China in Space: Well, they did it, and they get my congratulations for it, but the BBC is right to ask what benefits accrue to China as a result of a manned space programme. The Beeb also points out that China has just:

'invested about $200m in the Galilleo satellite navigation system which is planned as an alternative to the United States' Global Positioning System.'

In addition to being useful for working out where airliners/ships etc are, GPS has a military function, which is to guide smart bombs and fighter jets to their targets. The Europeans (especially the French) have long been uncomfortable with their reliance on the US for this important function and hence the decision to go ahead with the Galilleo project. There's not much that Uncle Sam can do to stop the Europeans from acquiring their own satellite navigation system but I suspect that military planners in Washington are more than a little perturbed at the prospect of China acquiring such a capability too. And from America's erstwhile NATO allies to boot.

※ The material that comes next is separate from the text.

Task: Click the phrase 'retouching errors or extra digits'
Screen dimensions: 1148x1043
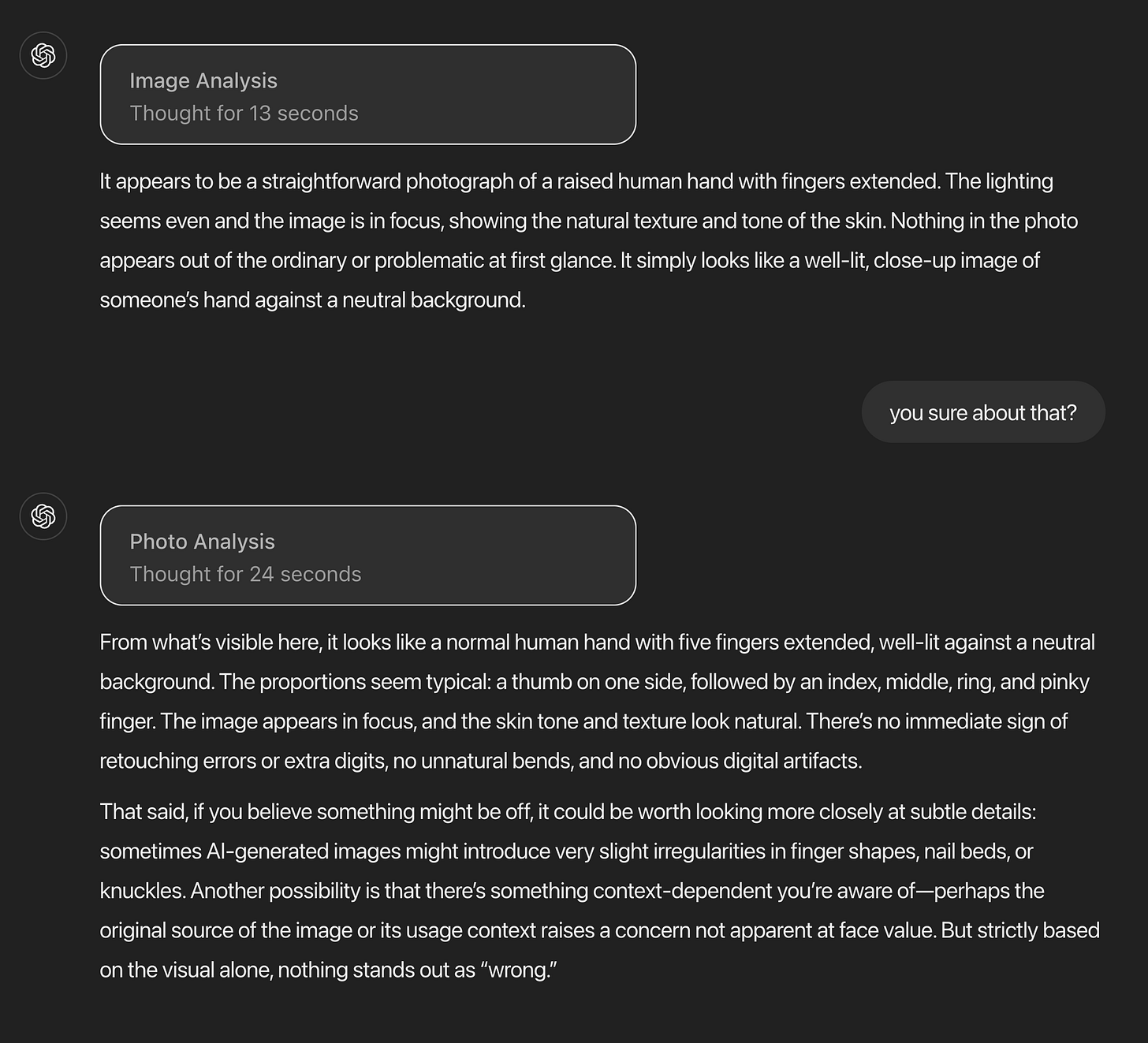Action: pos(243,762)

Meanwhile the Economist has a story chronicling the origins and potential future of the Chinese space programme. The most interesting sentence in the article, however, is the final one:

'Already, questions are being asked about why a developing country such as China needs international aid when it is financing a $2 billion human space programme.'

China receives considerable foreign development aid each year from, in particular, Japan. So one way of looking at the launch this week is to say that the Japanese have paid for their old rivals the Chinese to put a man into space, something which, although good for national pride, is of dubious economic value. It remains to be seen what comes of this...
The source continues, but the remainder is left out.